>> begin DATA SUPPLIED
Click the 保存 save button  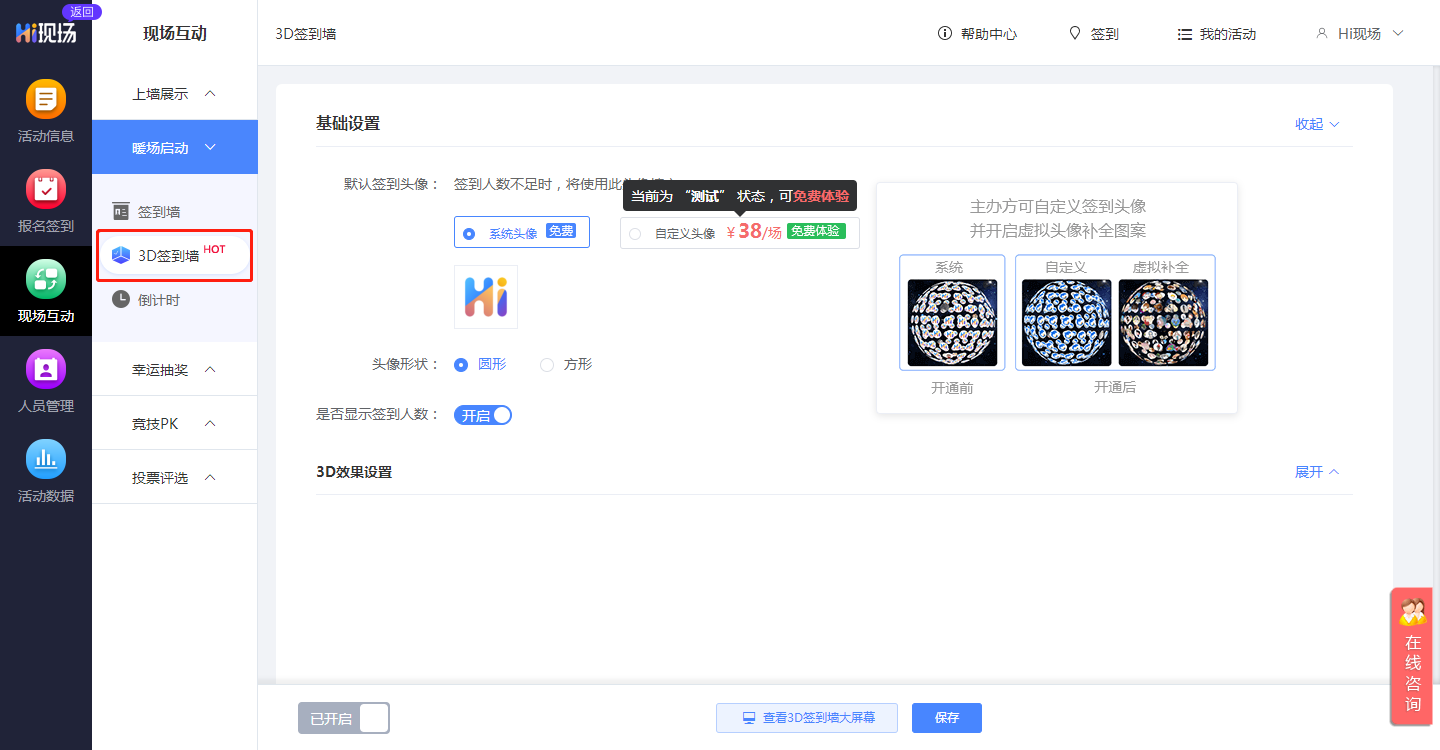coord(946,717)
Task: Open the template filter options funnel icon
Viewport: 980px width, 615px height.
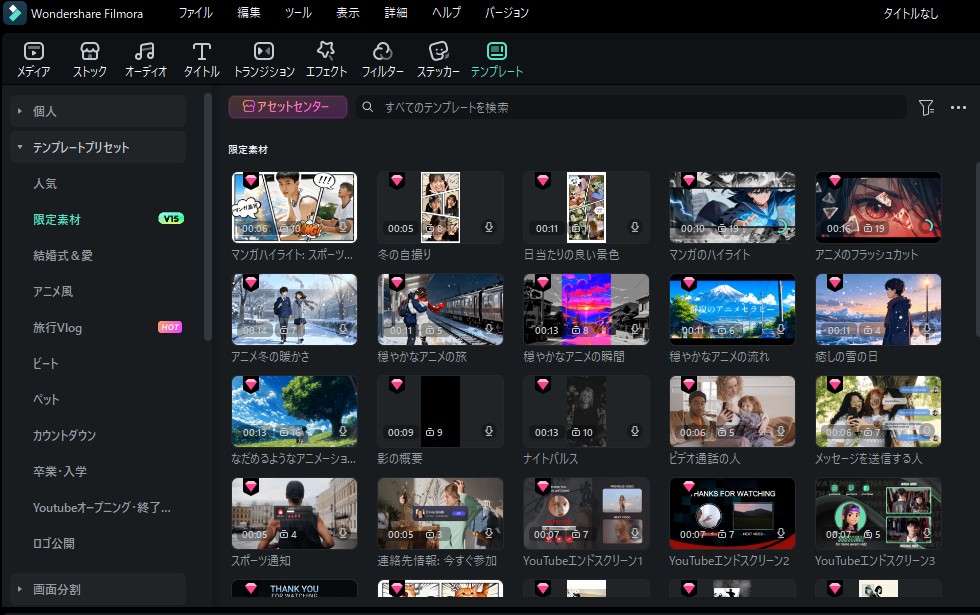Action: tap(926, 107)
>> end DATA SUPPLIED
>> begin DATA SUPPLIED
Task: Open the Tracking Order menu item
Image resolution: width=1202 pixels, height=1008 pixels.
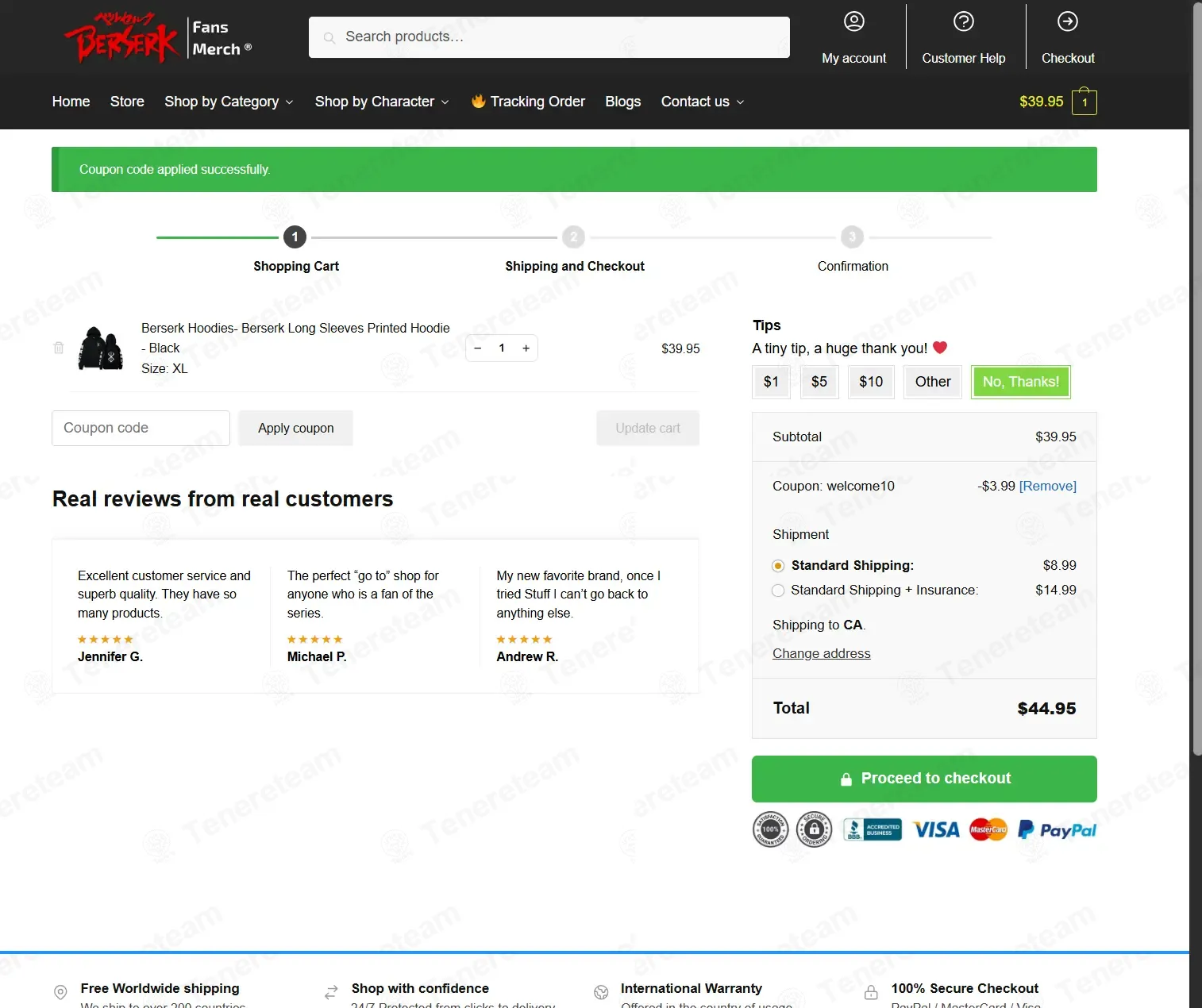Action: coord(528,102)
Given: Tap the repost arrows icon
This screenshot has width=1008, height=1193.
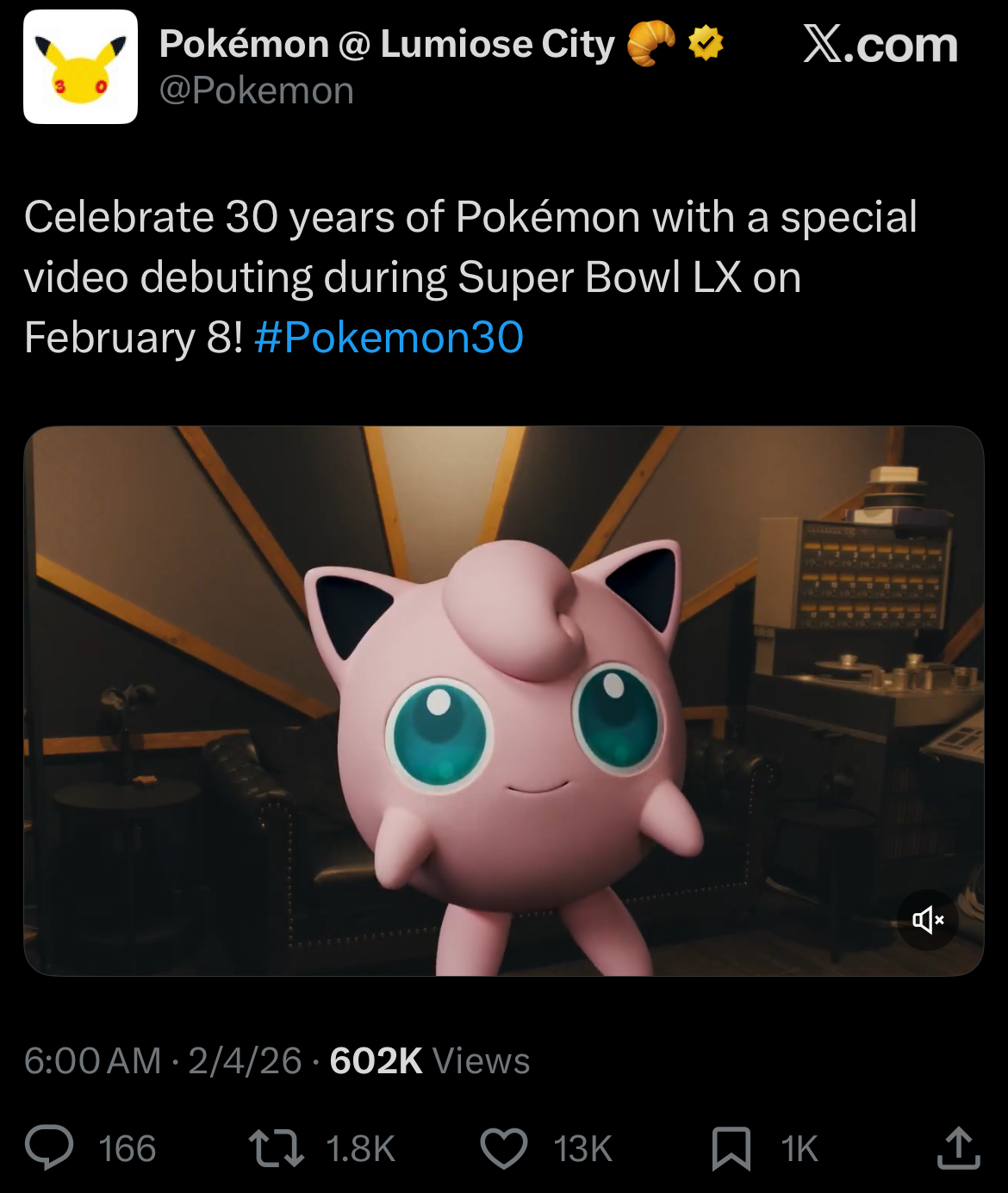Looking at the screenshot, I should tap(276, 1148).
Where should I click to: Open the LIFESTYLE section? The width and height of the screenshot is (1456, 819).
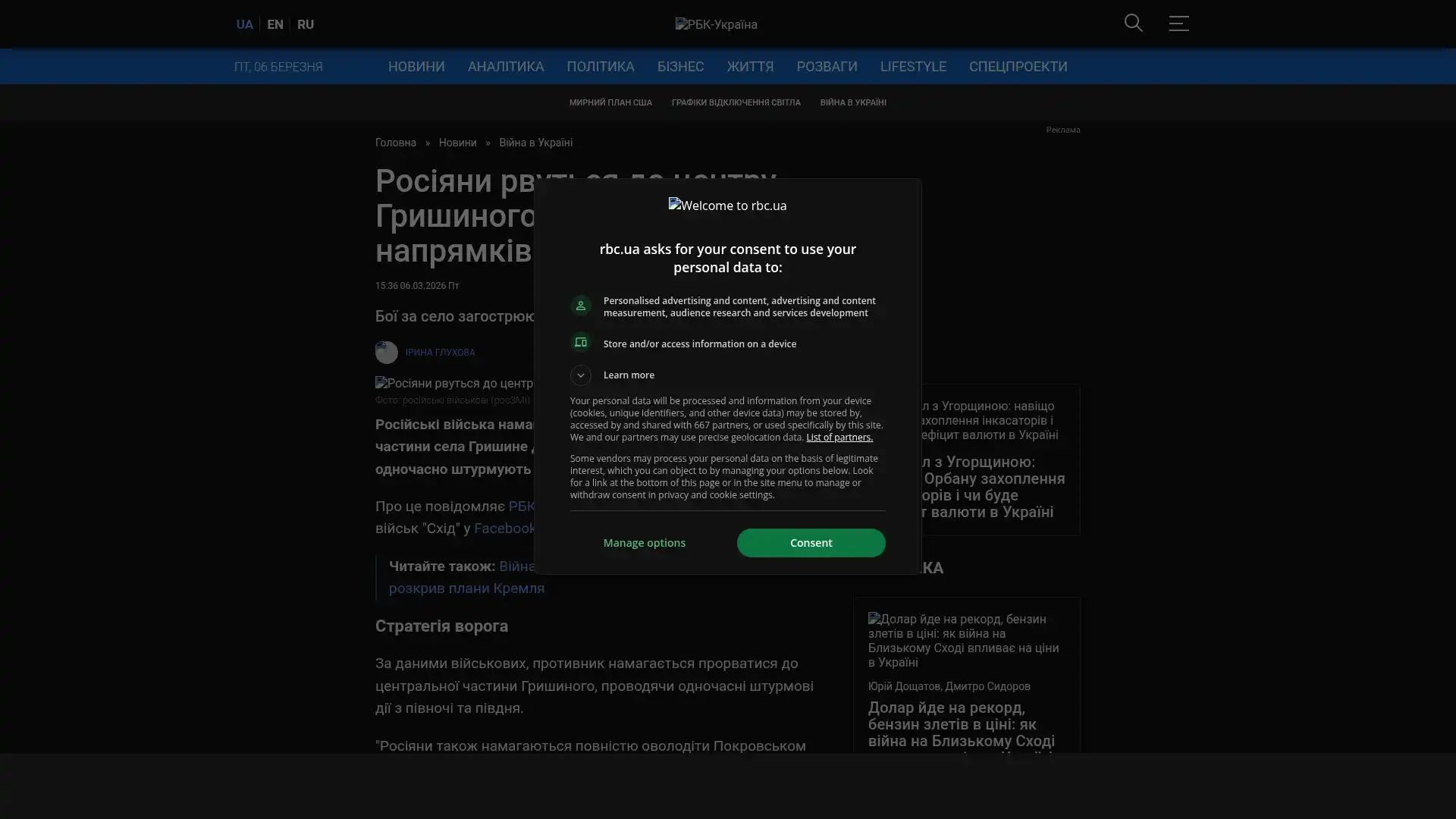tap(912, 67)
>> end DATA SUPPLIED
*TASK*:
Return, without alteration, every line of the data from the line containing "Task: Open the Tracking Order menu item" down to the line containing "tap(912, 67)", including both of those lines. Omit the pictures from your answer.

*SOLVED PROBLEM*:
Task: Open the Tracking Order menu item
Image resolution: width=1202 pixels, height=1008 pixels.
Action: coord(528,102)
Given: Tap the repost arrows icon
This screenshot has width=1008, height=1193.
Looking at the screenshot, I should tap(276, 1148).
Where should I click to: Open the LIFESTYLE section? The width and height of the screenshot is (1456, 819).
tap(912, 67)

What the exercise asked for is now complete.